Meus irmãos, nossos amigos e eu resolvemos tirar a coisa a limpo. Depois de alguma discussão, na qual excluímos coelhos, pombos, cavalos (por medo de coice) e bovinos (por não estarem à mão), centramos-nos no sangue de galinha, gato e cachorro. Como éramos cinco irmãos, sangue humano era o que não faltava. A abundância de corajosos voluntários permitiu que, em alguns minutos e alguma dor, orvalhássemos uma tampa de lata de pastilha Valda. Mas nossa curiosidade científico-teológica exigia mais. Daí o teste com o sangue da galinha, conseguido facilmente num domingo, quando Dedê, nossa cozinheira, preparou galinha ao molho pardo e houve aquela matança ritual da ave, com o corre-corre para pegá-la e submetê-la ao sacrifício familiar que passava primeiramente pelo degolamento parcial do animal em cima de um prato fundo que, como um altar, recolhia o sangue a ser transformado naquele molho negro e grosso, delicioso, que comíamos. Muito mais complicado foi obter o sangue do gato e do cachorro. Não só pela dificuldade da coleta, mas pelo ato um tanto sinistro de submeter dois animais com os quais tínhamos um elo de estimação e eles, a personalidade correspondente a tal estima (ambos tinham nome, lugar na casa, coleira e tudo), o que tornava a coleta um gesto espremido entre o “científico” e a mais pura maldade. O fato, contudo, é que a fria curiosidade venceu a ternura por Bichano e Totó que, mansos, forneceram sangue suficiente para que uma imaculada folha de papel almaço recebesse nossas assinaturas. Cada um de nós assinou, usando o sangue do bicho preferido, com letra rebuscada, marca pessoal teoricamente indelével ao tempo. O papel foi guardado, mas logo esquecido. Outros projetos – fazer um barco com a madeira na qual veio embalado o piano de mamãe e de testar uma bicicleta movida a vela – substituíram essa gloriosa experiência de escrever com sangue.

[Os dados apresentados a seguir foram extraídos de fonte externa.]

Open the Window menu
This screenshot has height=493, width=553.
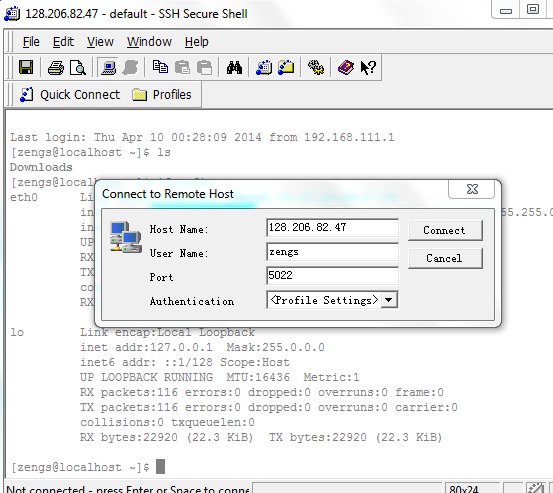click(x=149, y=42)
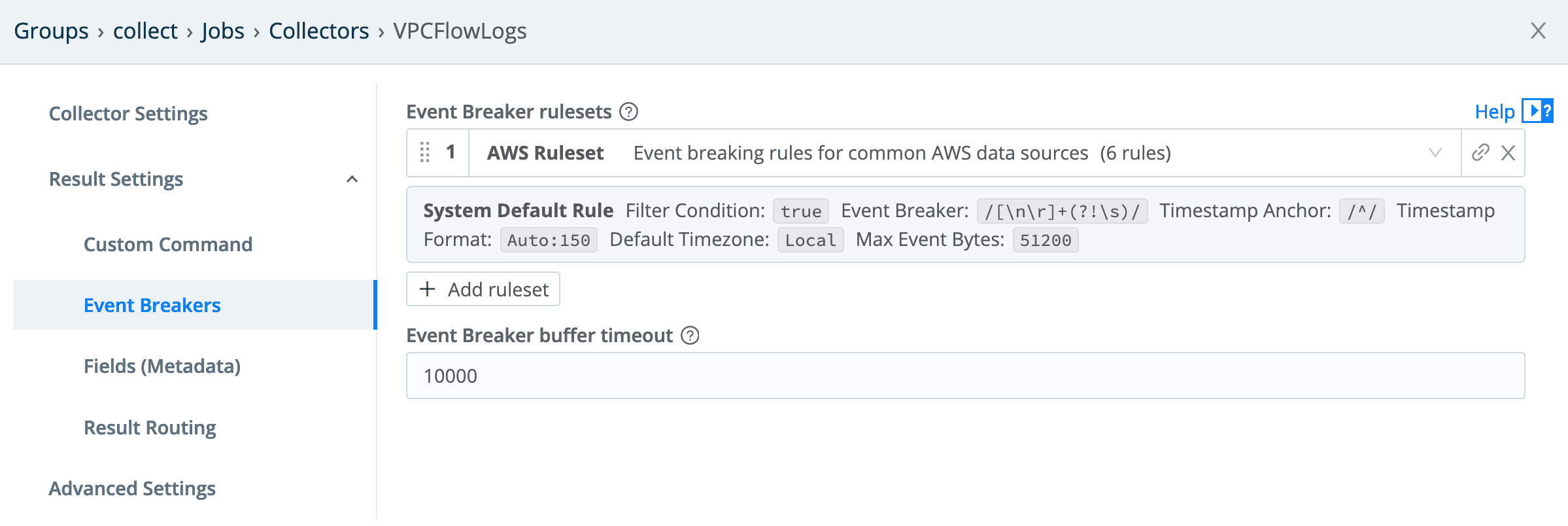Select Custom Command in the sidebar

(x=168, y=245)
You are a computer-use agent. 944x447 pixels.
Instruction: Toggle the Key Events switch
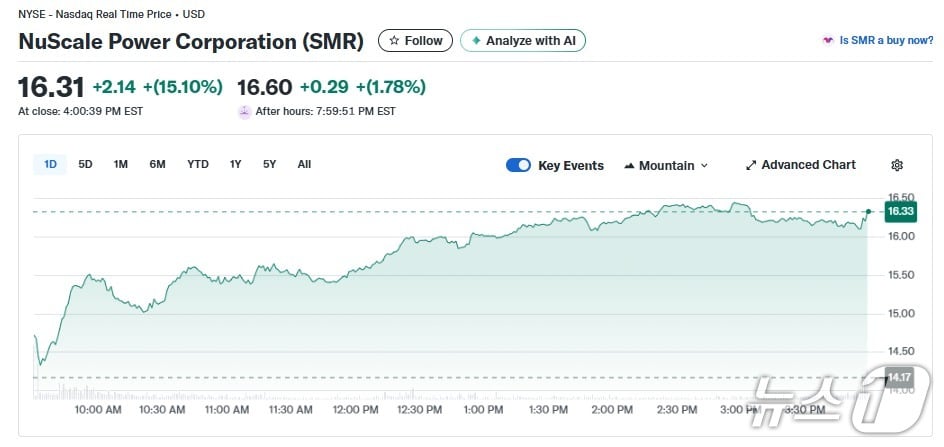coord(518,165)
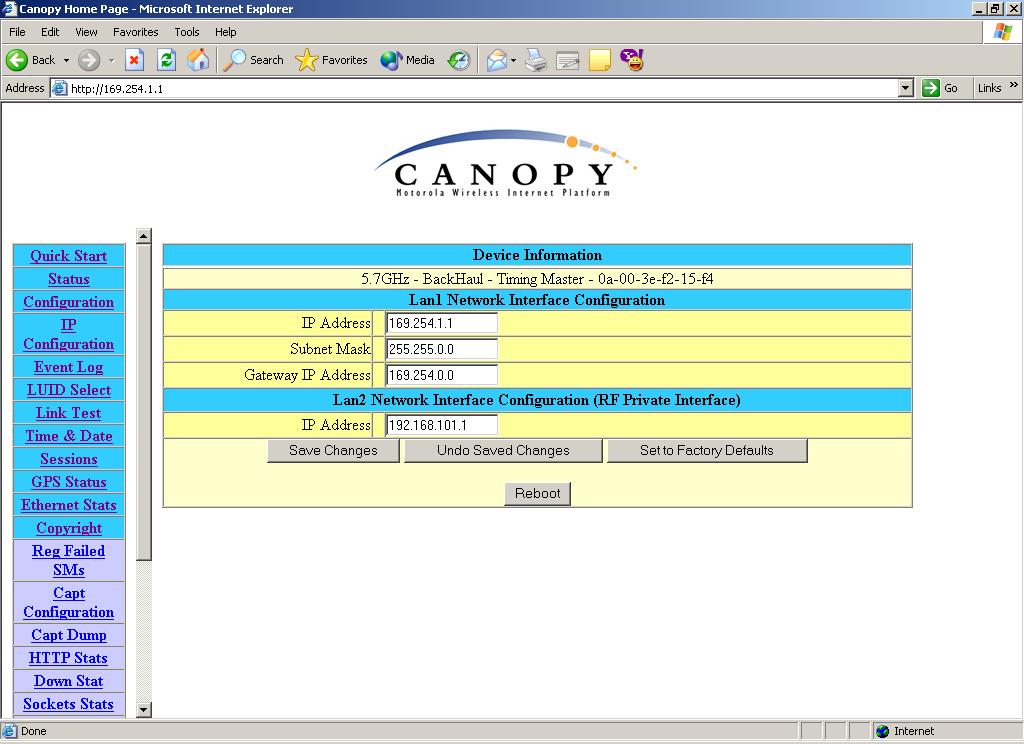The width and height of the screenshot is (1024, 744).
Task: Expand the Back button history dropdown
Action: coord(66,61)
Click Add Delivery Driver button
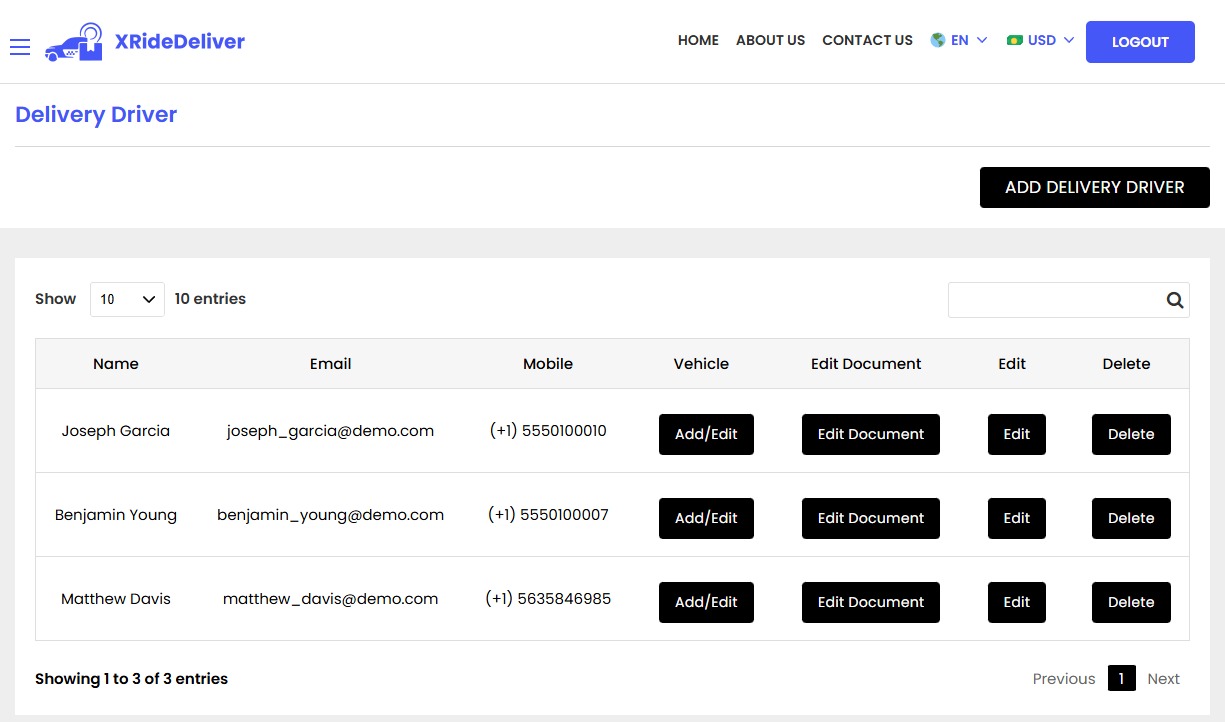This screenshot has height=722, width=1225. pos(1094,188)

Foi somente outro dia, quando comprei um tinteiro, que me voltou à memória esse projeto. Foram-se as assinaturas com sangue, mas ficou a consciência de várias escritas. Das palavras grafadas no conhecido, infantil e trivial lápis que permite corrigir e, principalmente, apagar os erros com uma borracha, à muito mais séria e ritualizada escrita à tinta, até a forma suprema da escrita com sangue – sangue que representava a própria vida e que era o material nobre com o qual se assinavam contratos eternos. Pena que não me lembrei de assinar com sangue as muitas promessas que recebi pela vida afora. Dos amores intermináveis aos favores inesquecíveis.

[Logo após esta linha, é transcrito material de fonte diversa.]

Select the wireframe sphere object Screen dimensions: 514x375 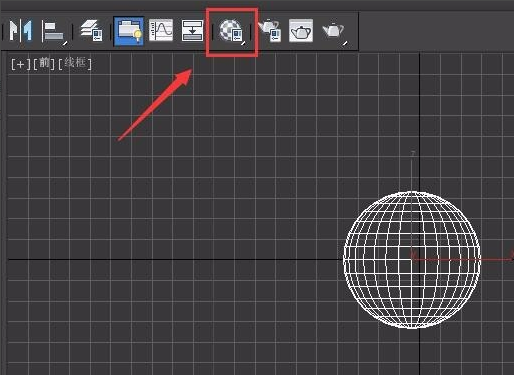pos(412,260)
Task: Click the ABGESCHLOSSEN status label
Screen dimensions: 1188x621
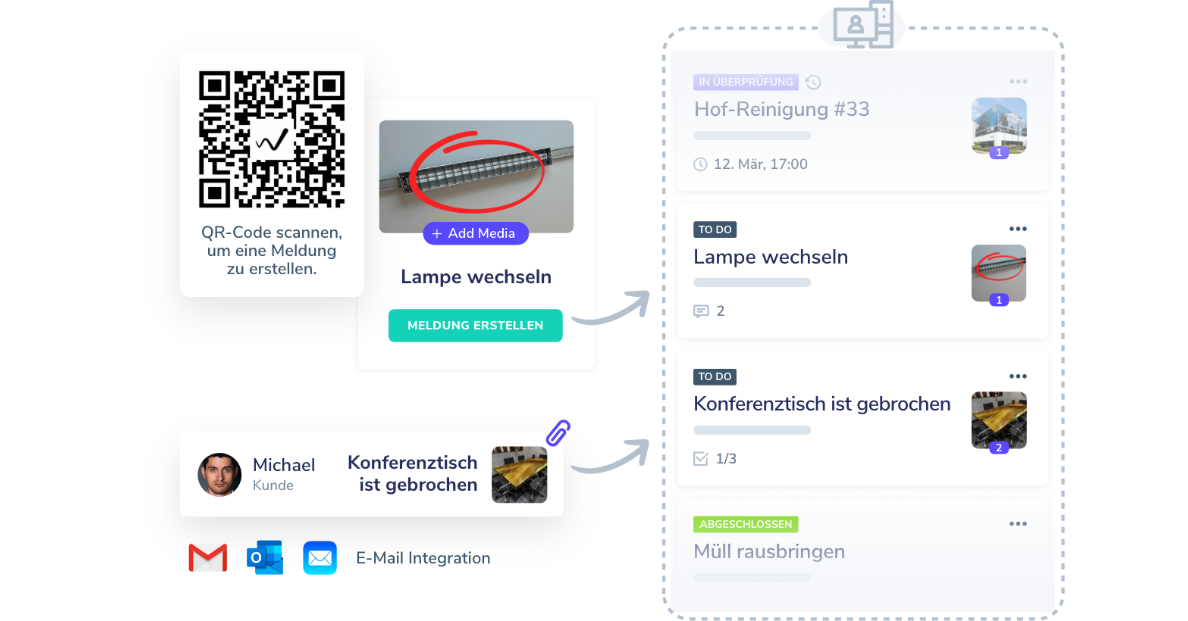Action: [746, 524]
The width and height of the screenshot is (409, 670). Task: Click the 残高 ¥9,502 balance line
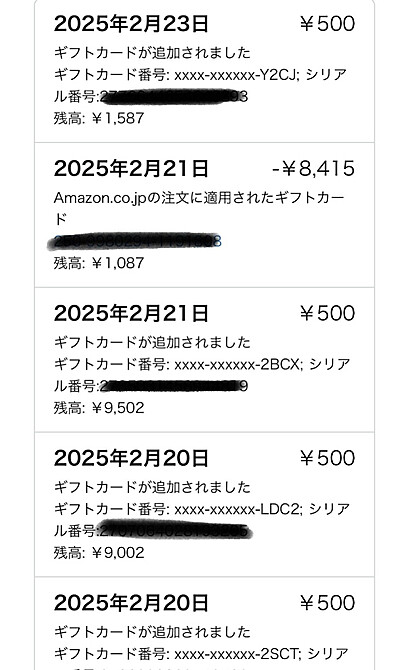click(x=99, y=408)
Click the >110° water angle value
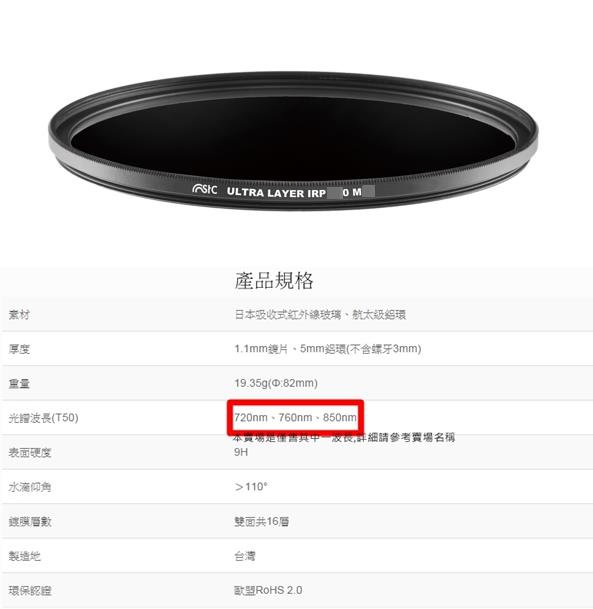 251,487
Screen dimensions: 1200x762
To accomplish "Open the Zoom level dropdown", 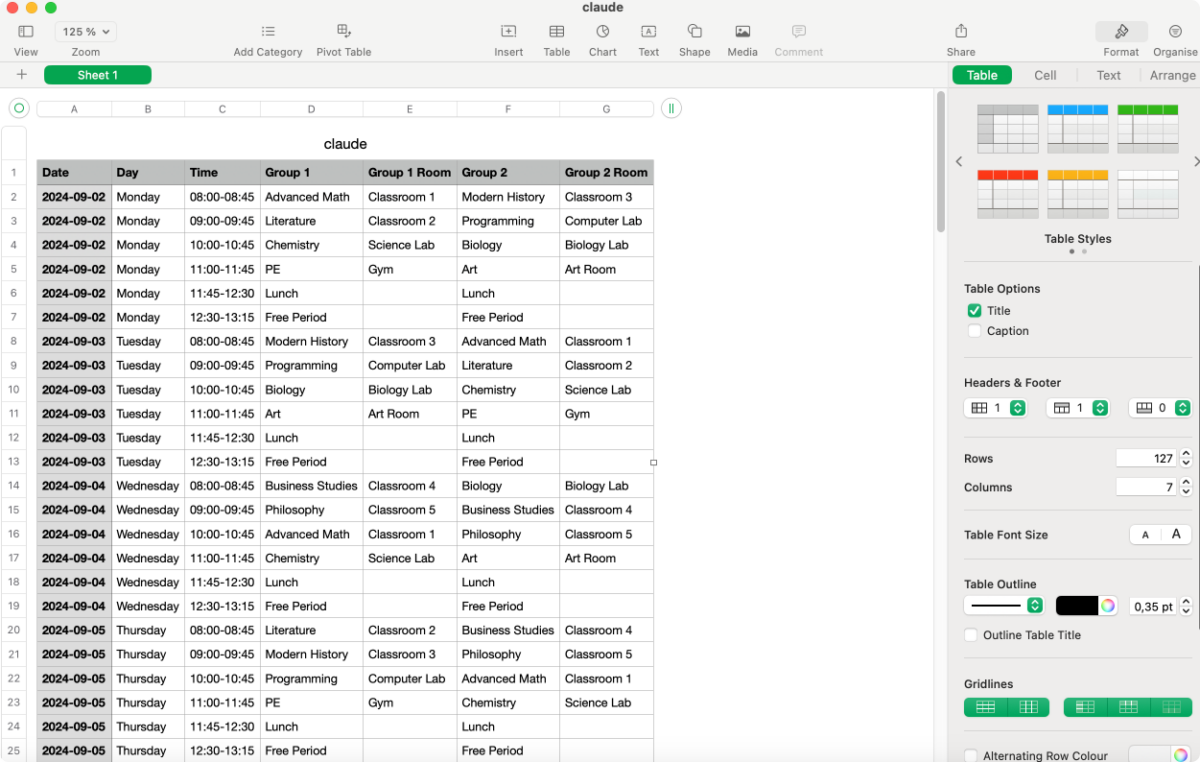I will (85, 31).
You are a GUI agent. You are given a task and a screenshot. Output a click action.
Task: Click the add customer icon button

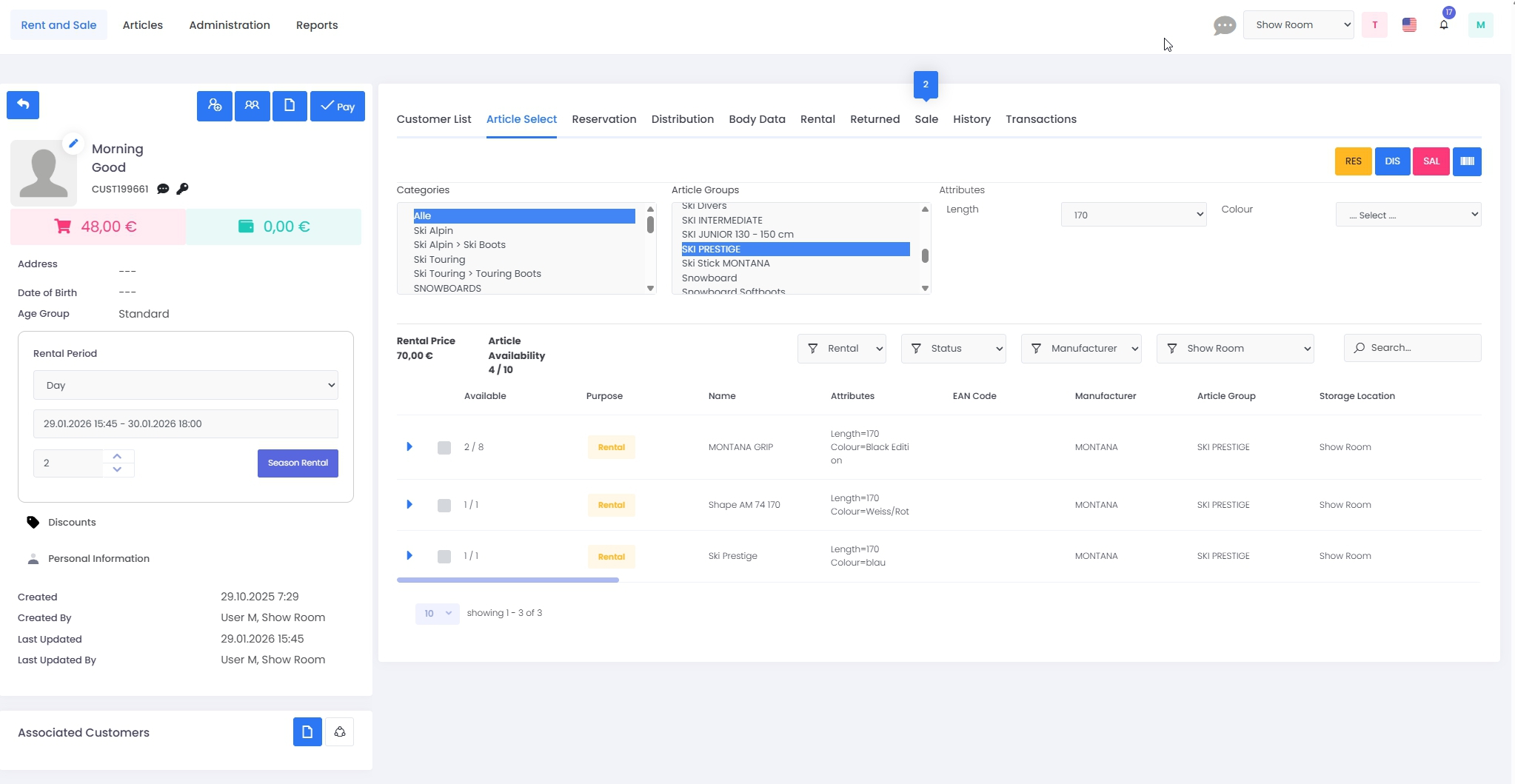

Hoje, vivemos o momento das redes e, com elas, dos tombos e quedas. Temos muitos textos e nenhuma escrita. Difícil pensar na letra da lei quando escrevemos em telas e muito pouco em papel. E mesmo quando usamos papel e o assinamos ritualmente – ao tomar posse de algum cargo público ou ao proclamar princípios -, podemos nos retratar, nas famosas declarações autocomplacentes que desfazem hoje o que fomos no passado.
Para o menino iniciado num mundo em que era possível vender a alma ao Diabo, pactuando com ele uma assinatura feita com sangue; para quem conheceu a expressão “palavra de honra” ser usada com veemência em algumas ocasiões; para quem temia escrever à tinta porque as palavras assim lavradas não podiam ser apagadas e borravam o texto, essas memórias têm um toque de assombrosa irrealidade e de prodigiosa nostalgia.

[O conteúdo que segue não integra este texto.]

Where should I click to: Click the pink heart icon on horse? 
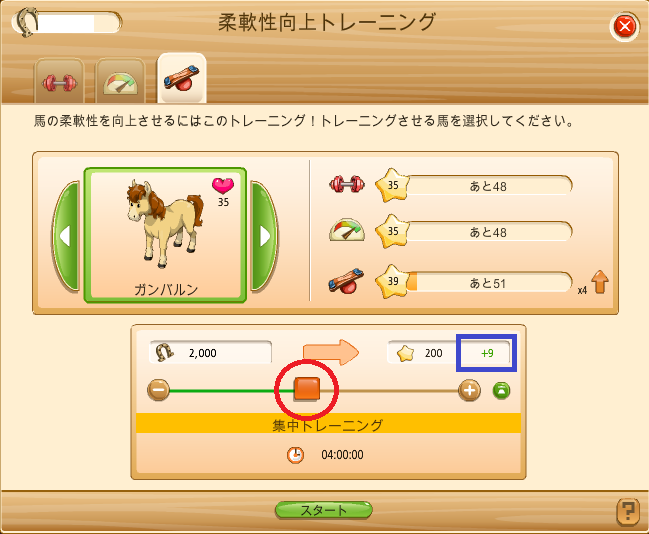pyautogui.click(x=223, y=185)

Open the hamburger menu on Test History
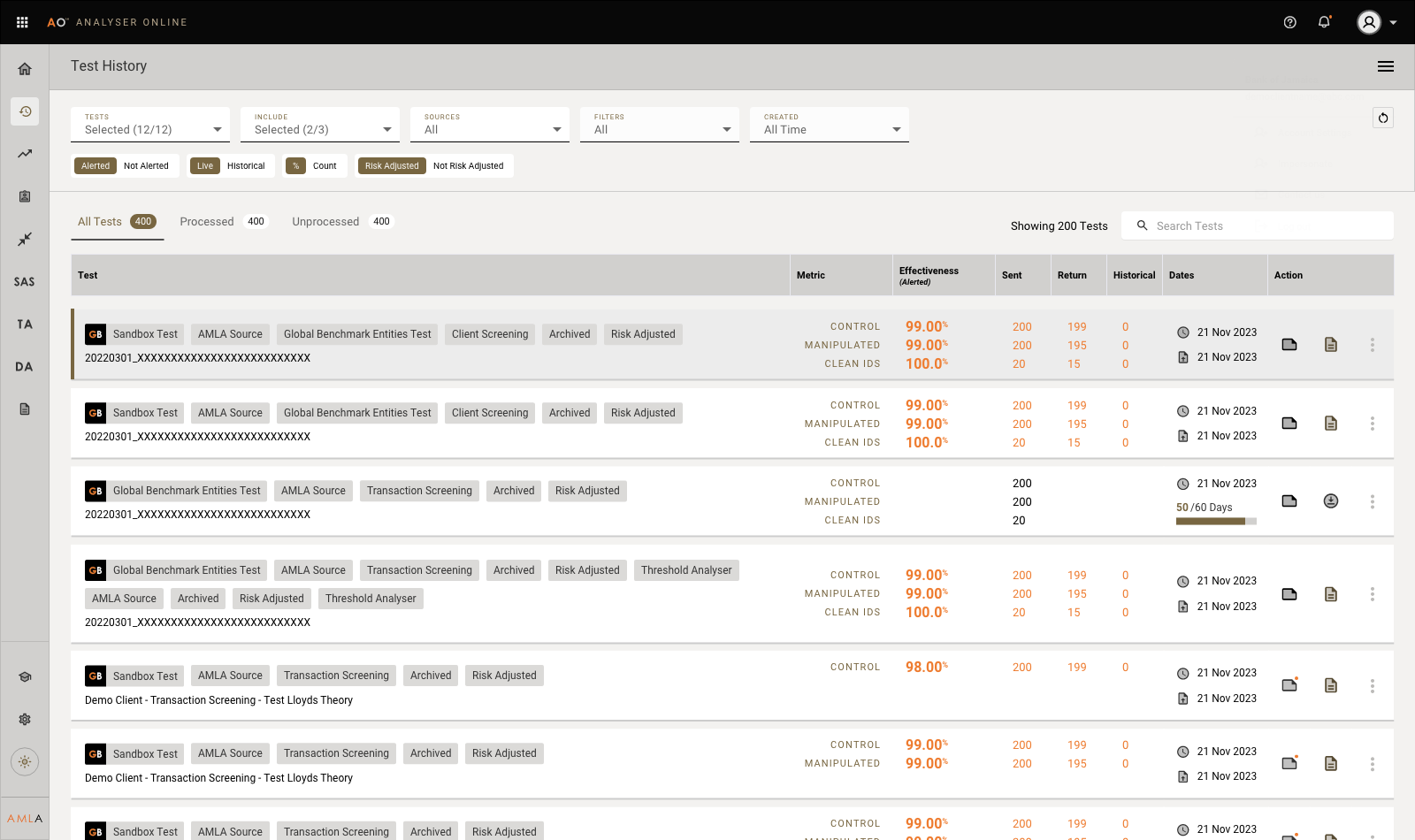coord(1385,66)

Para que relembrar essas escritas eternas se o Diabo não mete mais medo porque vive entre nós? Está no computador que nos vigia e comanda, nas balas perdidas, nos assaltos, na insinceridade galopante dos que nos governam, e nas armas dos traficantes que dominam nossas cidades? Realmente, o tempo da escrita à tinta passou, mas ainda continuamos a fazer promessas e a contrair dívidas. Com que material esses contratos são firmados? Com os ventos da demagogia, com a escrita ideológica que condescende com os “nossos” sendo implacável com “eles”, cujo fim é o dinheiro, o sucesso e o poder a qualquer custo?